■ **Task description**
In the records below, find the line that contains "Open the #PS4 hashtag" and the line that contains "The image size is (572, 572).", then retype exactly those two lines and every line between them.

═════ Input for this task ═════

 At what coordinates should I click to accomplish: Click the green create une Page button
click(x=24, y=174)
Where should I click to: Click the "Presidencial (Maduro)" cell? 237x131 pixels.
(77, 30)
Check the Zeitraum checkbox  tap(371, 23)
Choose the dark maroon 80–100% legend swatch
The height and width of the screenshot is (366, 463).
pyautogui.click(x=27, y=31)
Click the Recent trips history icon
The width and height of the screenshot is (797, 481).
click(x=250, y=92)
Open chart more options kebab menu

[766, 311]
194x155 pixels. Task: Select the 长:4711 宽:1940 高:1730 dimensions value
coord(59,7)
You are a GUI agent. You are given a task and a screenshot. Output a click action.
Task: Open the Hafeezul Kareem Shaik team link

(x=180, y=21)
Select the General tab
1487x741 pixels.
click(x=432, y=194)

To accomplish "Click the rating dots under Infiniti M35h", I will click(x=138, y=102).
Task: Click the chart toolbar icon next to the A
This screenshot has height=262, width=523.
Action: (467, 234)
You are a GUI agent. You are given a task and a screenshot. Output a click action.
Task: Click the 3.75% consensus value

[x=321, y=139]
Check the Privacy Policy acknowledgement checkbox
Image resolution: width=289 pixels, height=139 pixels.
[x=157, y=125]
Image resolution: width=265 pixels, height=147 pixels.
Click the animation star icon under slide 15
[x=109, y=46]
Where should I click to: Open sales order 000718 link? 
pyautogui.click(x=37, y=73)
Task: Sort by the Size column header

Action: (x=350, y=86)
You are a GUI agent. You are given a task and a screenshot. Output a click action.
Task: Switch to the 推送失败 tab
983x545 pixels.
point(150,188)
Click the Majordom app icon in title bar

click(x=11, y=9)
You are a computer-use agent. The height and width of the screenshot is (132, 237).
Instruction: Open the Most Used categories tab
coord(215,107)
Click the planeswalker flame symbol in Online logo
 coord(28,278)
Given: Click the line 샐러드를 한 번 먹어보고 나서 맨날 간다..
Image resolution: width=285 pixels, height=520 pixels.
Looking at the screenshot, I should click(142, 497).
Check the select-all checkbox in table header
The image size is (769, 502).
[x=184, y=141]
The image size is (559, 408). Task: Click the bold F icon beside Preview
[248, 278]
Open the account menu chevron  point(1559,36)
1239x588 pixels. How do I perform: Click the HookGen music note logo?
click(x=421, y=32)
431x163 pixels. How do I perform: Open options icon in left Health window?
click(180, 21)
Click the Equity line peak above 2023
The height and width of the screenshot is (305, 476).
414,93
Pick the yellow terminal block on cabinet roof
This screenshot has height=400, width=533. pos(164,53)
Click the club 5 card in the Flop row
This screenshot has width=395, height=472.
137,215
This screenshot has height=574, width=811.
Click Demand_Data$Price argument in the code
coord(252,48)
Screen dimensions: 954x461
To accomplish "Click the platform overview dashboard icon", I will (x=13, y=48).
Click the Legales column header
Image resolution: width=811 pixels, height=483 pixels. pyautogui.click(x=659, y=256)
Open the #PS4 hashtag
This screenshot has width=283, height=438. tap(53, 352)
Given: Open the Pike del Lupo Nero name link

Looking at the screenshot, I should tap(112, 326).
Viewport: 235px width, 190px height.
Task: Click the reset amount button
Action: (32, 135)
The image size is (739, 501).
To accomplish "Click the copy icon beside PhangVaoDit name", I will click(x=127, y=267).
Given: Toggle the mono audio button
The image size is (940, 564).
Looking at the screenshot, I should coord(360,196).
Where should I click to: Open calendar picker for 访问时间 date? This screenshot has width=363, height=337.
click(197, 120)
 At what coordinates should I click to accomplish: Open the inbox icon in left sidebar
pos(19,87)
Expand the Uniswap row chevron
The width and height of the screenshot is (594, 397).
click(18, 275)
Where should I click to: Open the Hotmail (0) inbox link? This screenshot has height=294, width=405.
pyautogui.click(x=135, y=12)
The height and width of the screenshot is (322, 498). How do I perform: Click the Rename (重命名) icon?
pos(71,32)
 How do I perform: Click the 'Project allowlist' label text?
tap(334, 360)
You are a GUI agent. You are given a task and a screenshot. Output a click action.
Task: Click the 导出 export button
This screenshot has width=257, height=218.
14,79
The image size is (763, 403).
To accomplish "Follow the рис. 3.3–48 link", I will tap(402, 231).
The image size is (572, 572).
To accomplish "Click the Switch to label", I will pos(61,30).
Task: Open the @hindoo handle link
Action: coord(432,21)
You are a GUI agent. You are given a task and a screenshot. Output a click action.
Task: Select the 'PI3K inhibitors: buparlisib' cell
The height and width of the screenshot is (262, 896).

═════

■ **Response box**
Open the #PS4 hashtag
This screenshot has width=283, height=438. tap(53, 352)
Given: Open the Pike del Lupo Nero name link

Looking at the screenshot, I should tap(112, 326).
Viewport: 235px width, 190px height.
Task: Click the reset amount button
Action: (32, 135)
The image size is (739, 501).
To accomplish "Click the copy icon beside PhangVaoDit name", I will click(x=127, y=267).
Given: Toggle the mono audio button
The image size is (940, 564).
Looking at the screenshot, I should coord(360,196).
Where should I click to: Open calendar picker for 访问时间 date? This screenshot has width=363, height=337.
click(197, 120)
 At what coordinates should I click to accomplish: Open the inbox icon in left sidebar
pos(19,87)
Expand the Uniswap row chevron
The width and height of the screenshot is (594, 397).
click(18, 275)
Where should I click to: Open the Hotmail (0) inbox link? This screenshot has height=294, width=405.
pyautogui.click(x=135, y=12)
The height and width of the screenshot is (322, 498). How do I perform: Click the Rename (重命名) icon?
pos(71,32)
 How do I perform: Click the 'Project allowlist' label text?
tap(334, 360)
You are a GUI agent. You are given a task and a screenshot. Output a click action.
Task: Click the 导出 export button
This screenshot has width=257, height=218.
14,79
The image size is (763, 403).
To accomplish "Follow the рис. 3.3–48 link", I will tap(402, 231).
The image size is (572, 572).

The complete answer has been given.